Lo cierto es que para quienes sólo somos aficionados en el conocimiento de la historia, lo que no ofrece duda es que aquellos sucesos, a partir del trágico final de los líderes comuneros y de la represión posterior, que se disfrazó con el 'perdón general' que el emperador decretó al año siguiente en Valladolid, dieron al movimiento comunero un simbolismo que ha permanecido hasta la actualidad. Y hoy es el día en que celebramos una derrota, pensando que cambió el curso de nuestra historia; y hoy es el día, aunque creo que cada vez con menos angustia, en que aún elevamos nuestra queja, un tanto resignada, dirigida hacia lo que pudo haber sido y no fue, aunque no sepamos muy bien cuál es el alcance exacto del lamento, una especie de añoranza tenue de una identidad perdida. Porque este es el otro debate que arrastramos, qué somos, por qué no 'gozamos' de hechos diferenciales que alimentan la reivindicación, y a menudo la ventaja, como otros; por qué, mayoritariamente al menos, somos primero españoles, luego de Ávila o de Zamora (y de las siete provincias restantes) y, bastante al final, de Castilla y León, o sólo de Castilla, o sólo de León, que de todo hay.

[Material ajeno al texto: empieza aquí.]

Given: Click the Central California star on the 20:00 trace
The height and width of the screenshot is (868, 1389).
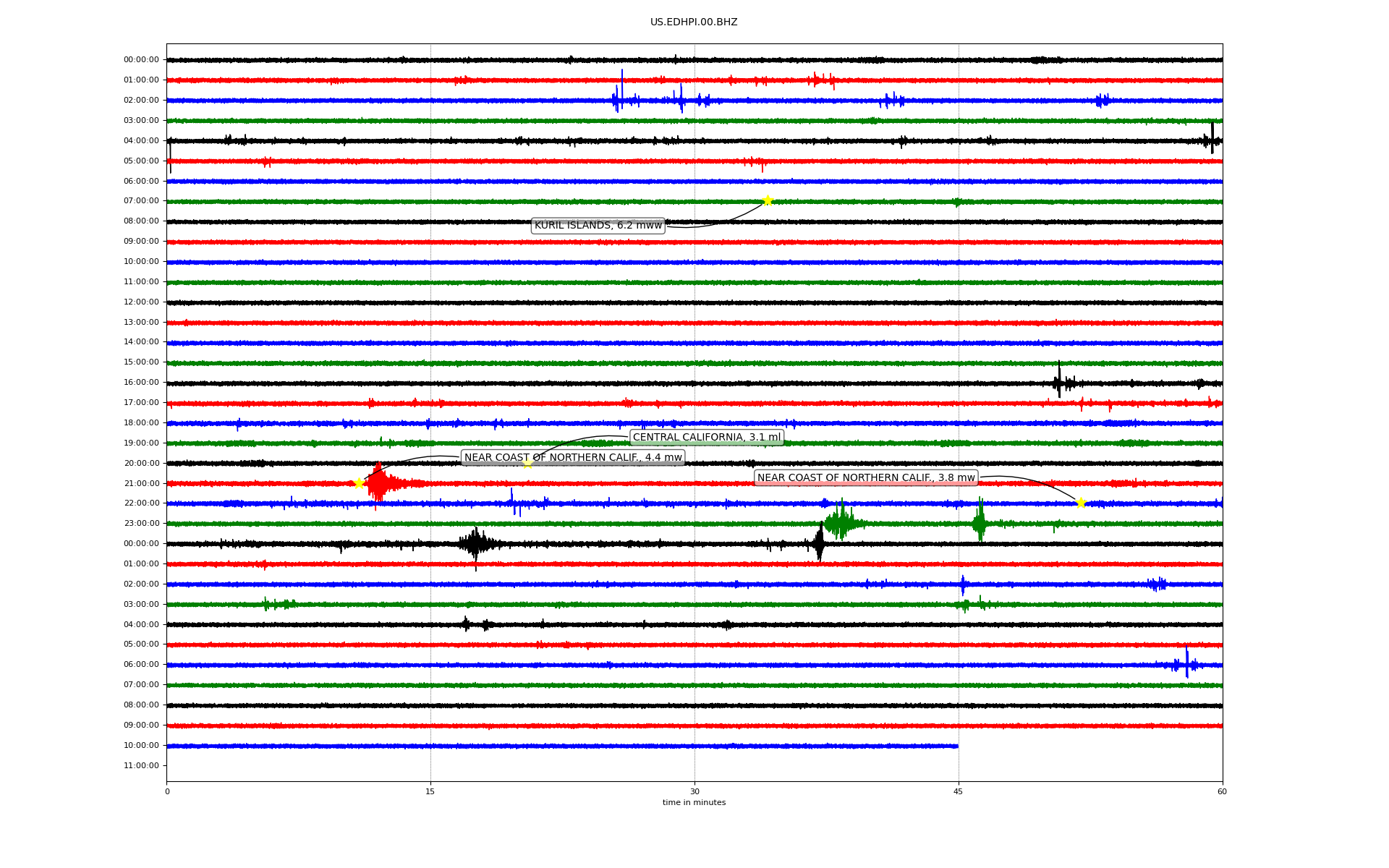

¿Tiene todo esto algo que ver con la derrota de los Comuneros? ¡Pues no sé qué le diga! Yo creo que no mucho, pero tampoco estoy muy seguro. Quizá venga de antes, de esa larga época en la que, según la discutida frase de Ortega y Sánchez Albornoz, «Castilla hizo a España y se deshizo en España»; quizá nos integramos tanto en lo común que no tuvimos tiempo ni ocasión de generar una identidad diferenciada, que ahora ya no podemos invocar porque resultaría artificial o artificiosa. Pues si es así, dos consecuencias finales: la primera, que nuestra Autonomía, a falta de una legitimidad identitaria que la justifique de antemano sin discusión, se legitimará en la medida en que sea útil para la solución de los problemas de quienes vivimos aquí; la segunda, que no sirve de mucho cultivar el lamento, ni la frustración, ni la nostalgia del «por qué no somos», mirando al pasado. La historia no vuelve ni podemos cambiarla; lo único que podemos cambiar es el futuro.